Relatedly, interesting piece from the Open Government Partnership on imagining the future of government service delivery with agentic AI. TL;DR — are forms dead forever?!

Relatedly: Anthropic rolls out to government social workers to streamline paperwork

Anthropic announced that it had partnered with social work platform Binti to provide AI services for common social work tasks like transcribing meetings and filling in paperwork.

Also relatedly: study on the impact of personalized assistance to safety net programs

If we’re thinking about what agentic interfaces could look like, this study from NBER on the impact of personalized assistance during the Medicaid renewal window is a good data point.

GA faces SNAP challenges after cyberattack

Staff for Georgia’s EBT program are still navigating fallout after the agency was knocked offline for almost a month by a cyberattack.

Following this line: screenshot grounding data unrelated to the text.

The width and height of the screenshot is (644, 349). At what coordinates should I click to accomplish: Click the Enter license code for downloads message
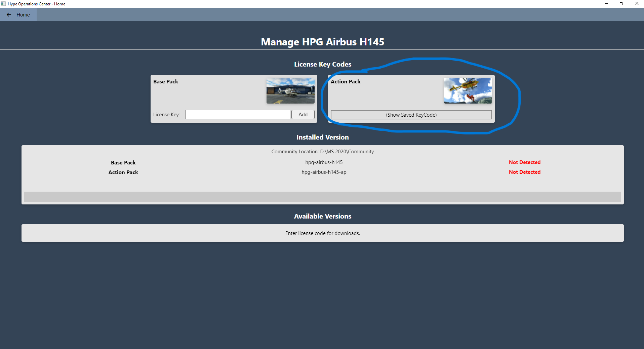[322, 233]
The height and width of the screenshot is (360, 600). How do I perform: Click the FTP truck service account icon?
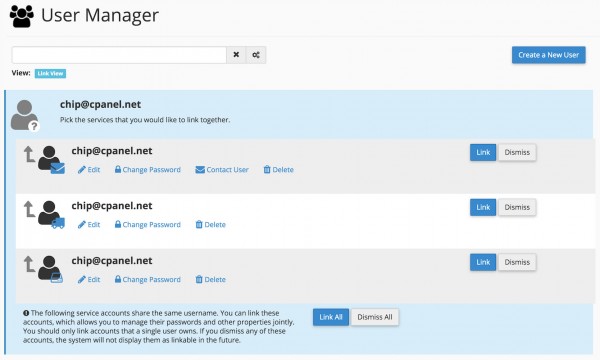(x=51, y=215)
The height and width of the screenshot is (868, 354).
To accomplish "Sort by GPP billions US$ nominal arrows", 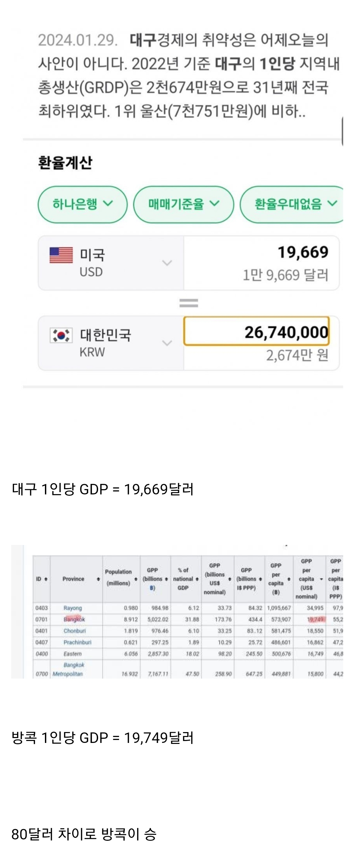I will (229, 579).

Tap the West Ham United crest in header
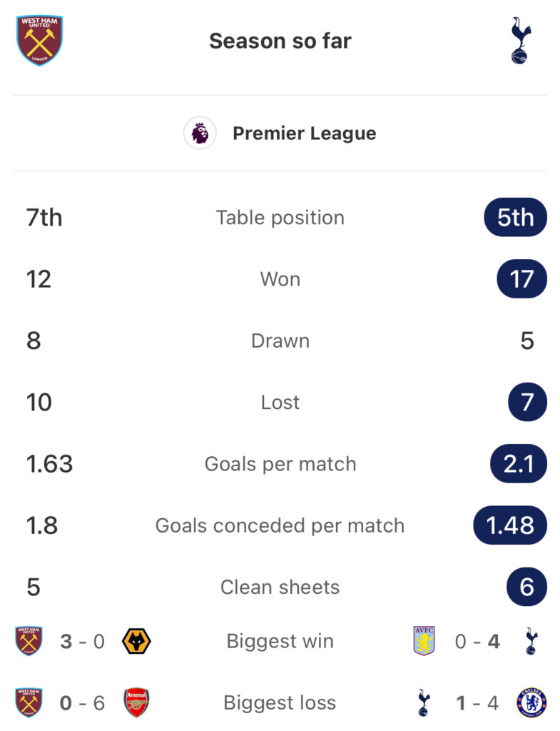pyautogui.click(x=40, y=41)
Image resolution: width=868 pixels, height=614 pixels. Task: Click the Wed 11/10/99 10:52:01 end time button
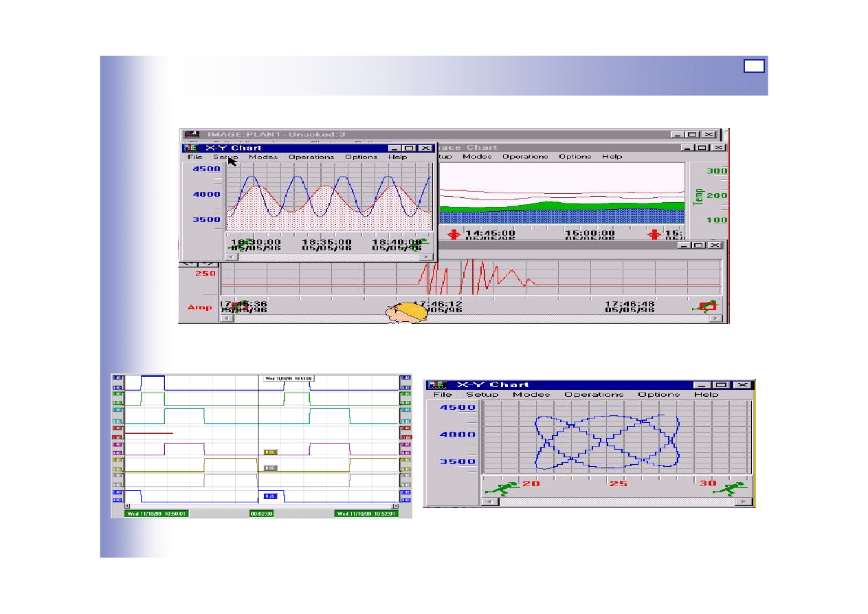(366, 514)
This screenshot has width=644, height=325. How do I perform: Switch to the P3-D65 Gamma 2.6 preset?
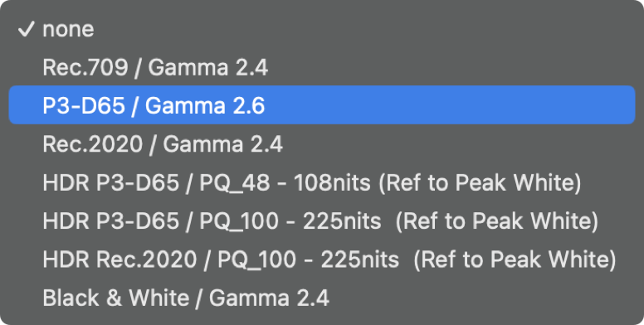322,105
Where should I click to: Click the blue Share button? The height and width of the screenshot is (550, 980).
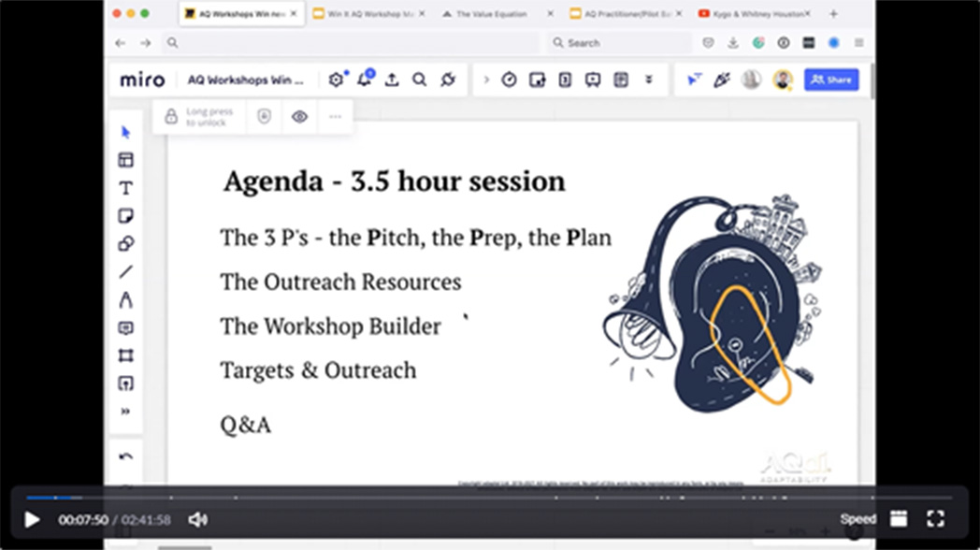coord(830,80)
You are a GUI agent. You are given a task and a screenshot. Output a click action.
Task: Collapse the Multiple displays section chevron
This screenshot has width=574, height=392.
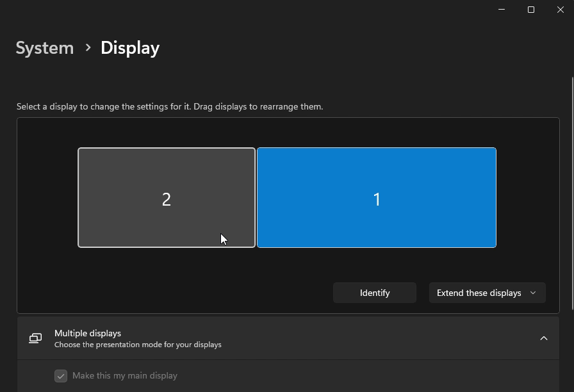(x=543, y=338)
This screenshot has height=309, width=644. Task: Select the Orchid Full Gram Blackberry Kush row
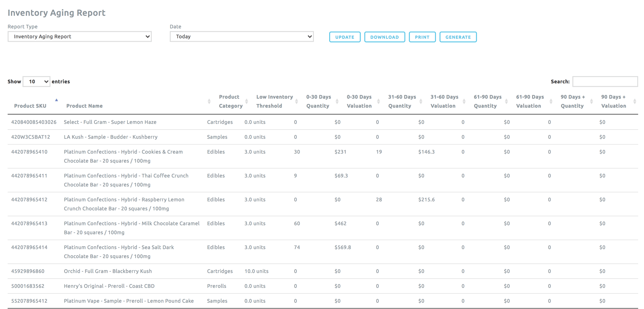(x=108, y=271)
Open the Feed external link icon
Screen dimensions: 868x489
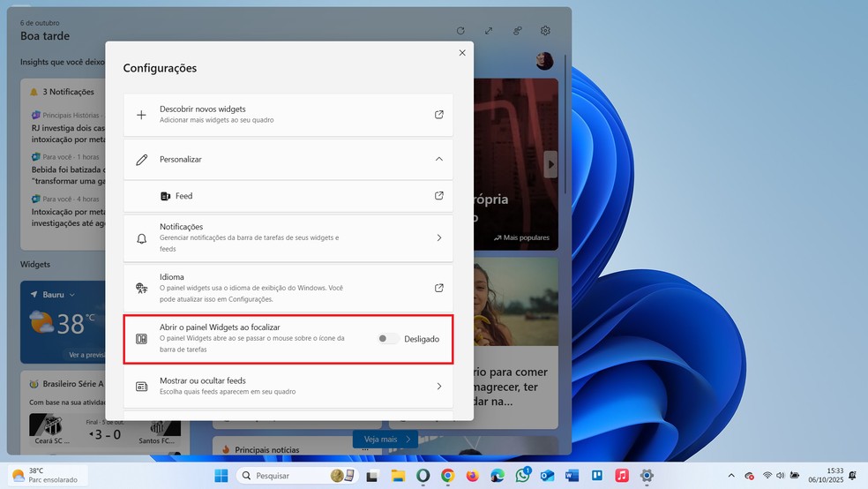pyautogui.click(x=438, y=196)
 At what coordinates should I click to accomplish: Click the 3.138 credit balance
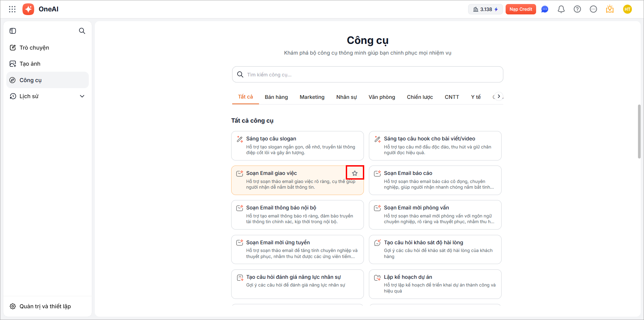[x=485, y=9]
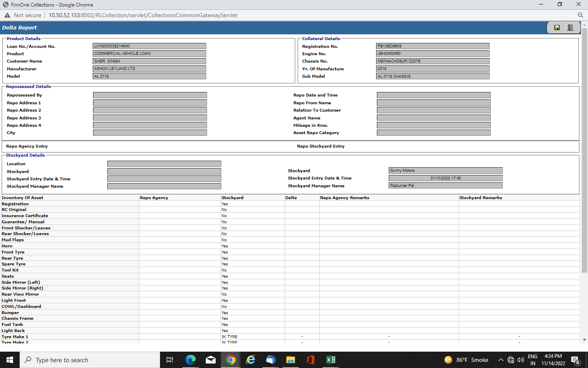Open Microsoft Edge from the taskbar

coord(191,360)
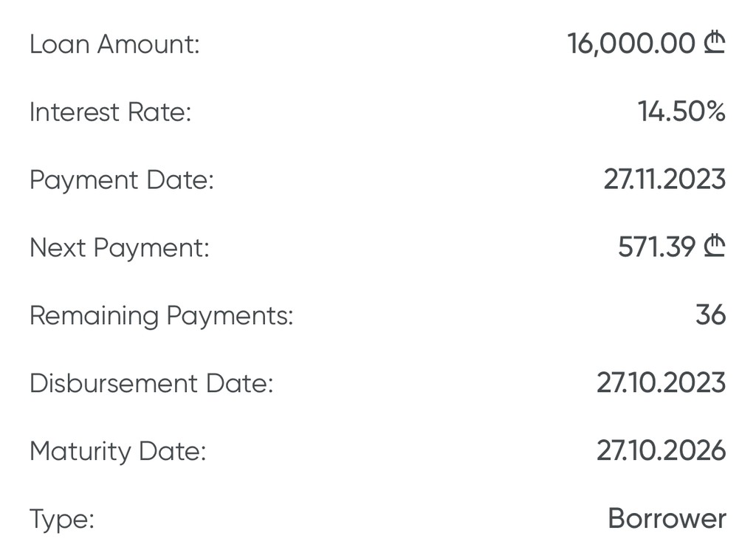Click the Borrower type value

click(667, 519)
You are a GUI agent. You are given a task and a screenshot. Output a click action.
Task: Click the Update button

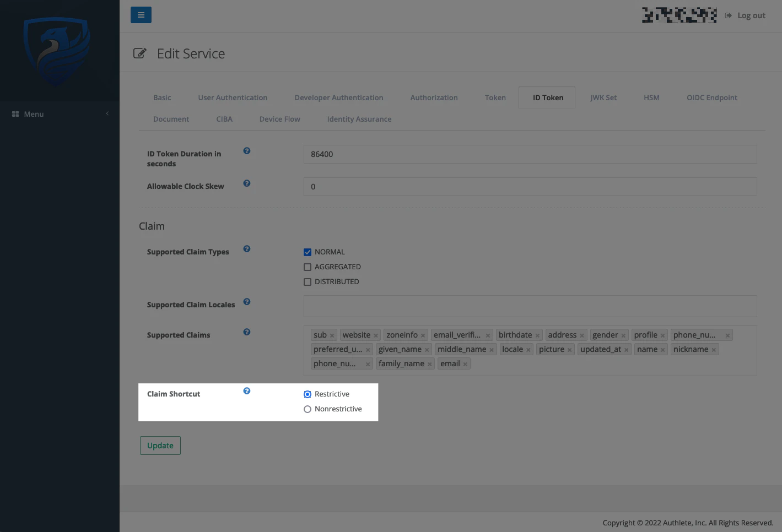coord(160,445)
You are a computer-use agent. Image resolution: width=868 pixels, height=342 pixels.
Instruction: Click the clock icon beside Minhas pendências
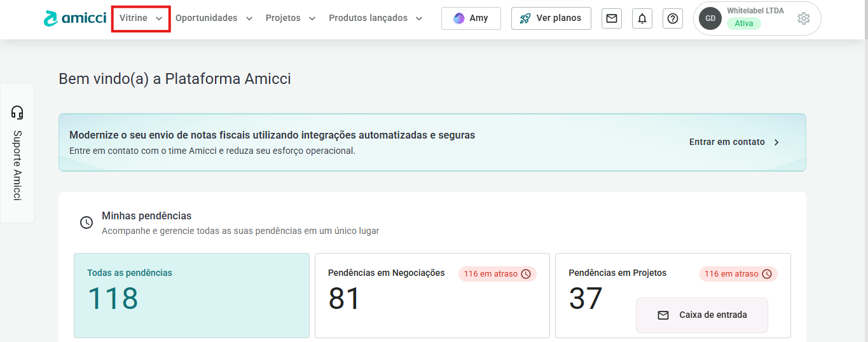pos(86,222)
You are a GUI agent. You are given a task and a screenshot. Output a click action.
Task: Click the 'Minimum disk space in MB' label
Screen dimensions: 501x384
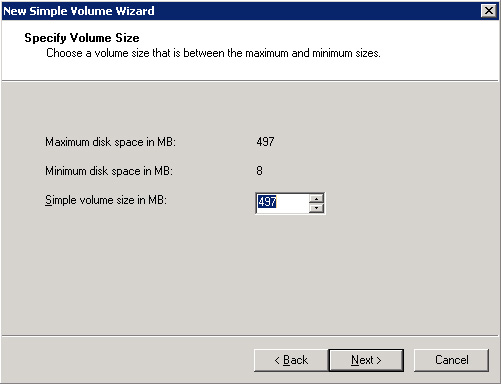(x=109, y=171)
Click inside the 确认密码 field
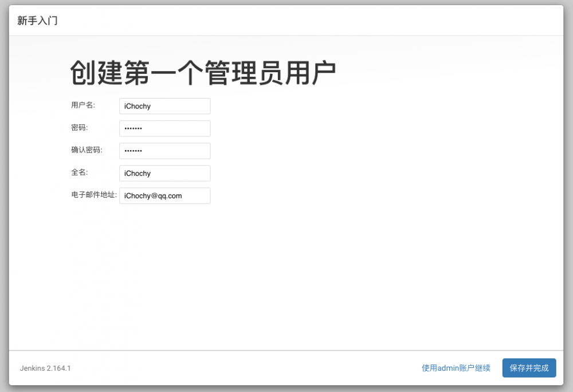This screenshot has height=392, width=573. 164,150
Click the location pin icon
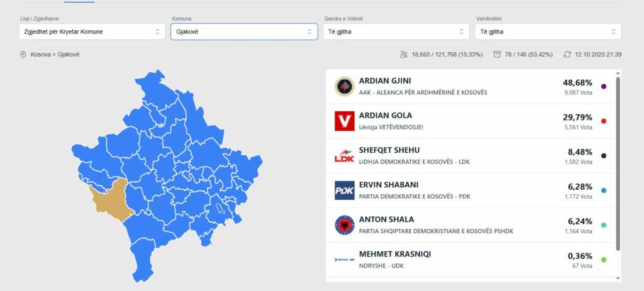 point(23,55)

Thinking through SNAP changes

Recent Casework Navigator webinar panelist Dave Guarino has some really interesting analysis on where and how states are susceptible to risk around new SNAP requirements from the OBBBA. One unexpected consequence of the bill may be states investing in some truly innovative interfaces for beneficiaries out of necessity.

Access to COVID vaccines?

Longtime caseworkers know that shortages or restrictions to vaccine access can show up in casework — the VA’s struggles with shingles vaccine supply come to mind. Here’s a rundown of how COVID vaccine access may be changing.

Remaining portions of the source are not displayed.